Stored items:
■ ■ ■
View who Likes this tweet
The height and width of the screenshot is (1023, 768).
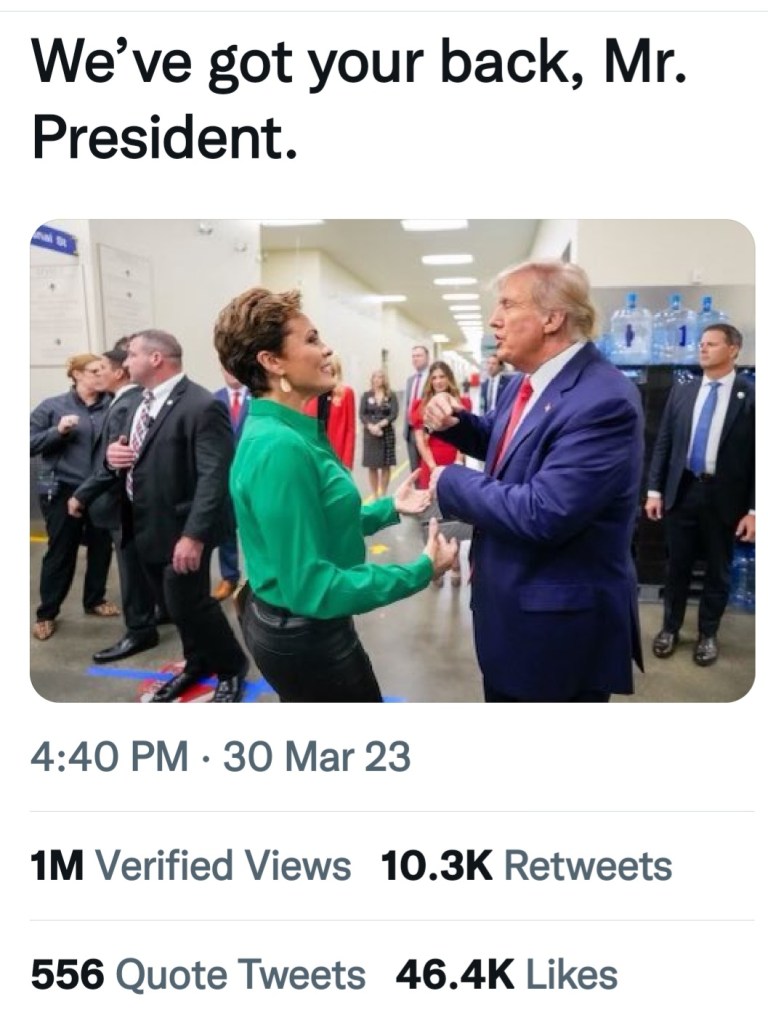tap(572, 975)
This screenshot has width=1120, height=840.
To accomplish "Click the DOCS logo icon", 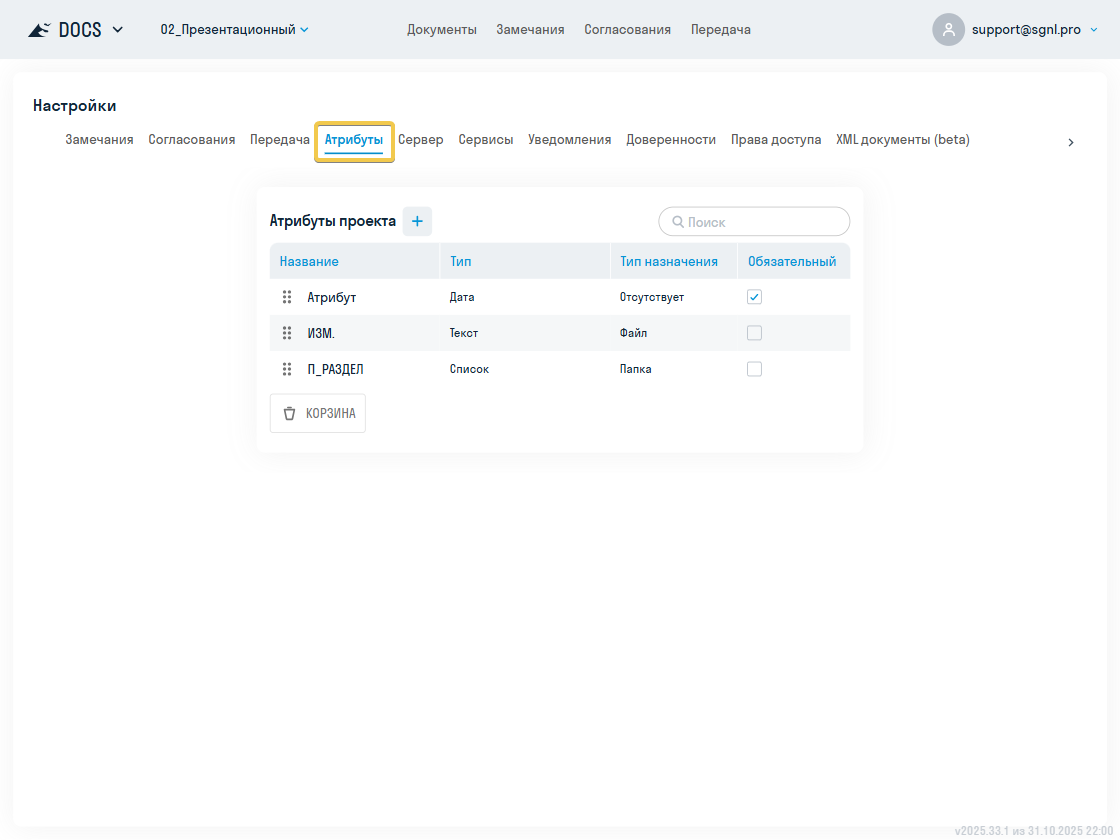I will pyautogui.click(x=39, y=30).
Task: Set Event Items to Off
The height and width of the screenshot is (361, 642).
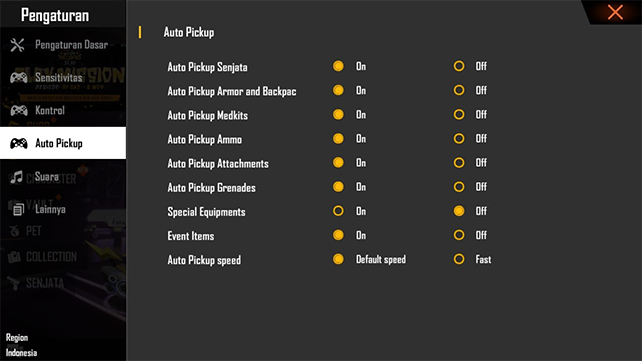Action: pyautogui.click(x=459, y=235)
■ ■ ■
• Exercise details
Only the lines from the line containing "Task: Set Event Items to Off" through the last line of the entries above should be reproduced, word for word and without pictures.

• Reply to the task
Task: Set Event Items to Off
The height and width of the screenshot is (361, 642).
Action: pyautogui.click(x=459, y=235)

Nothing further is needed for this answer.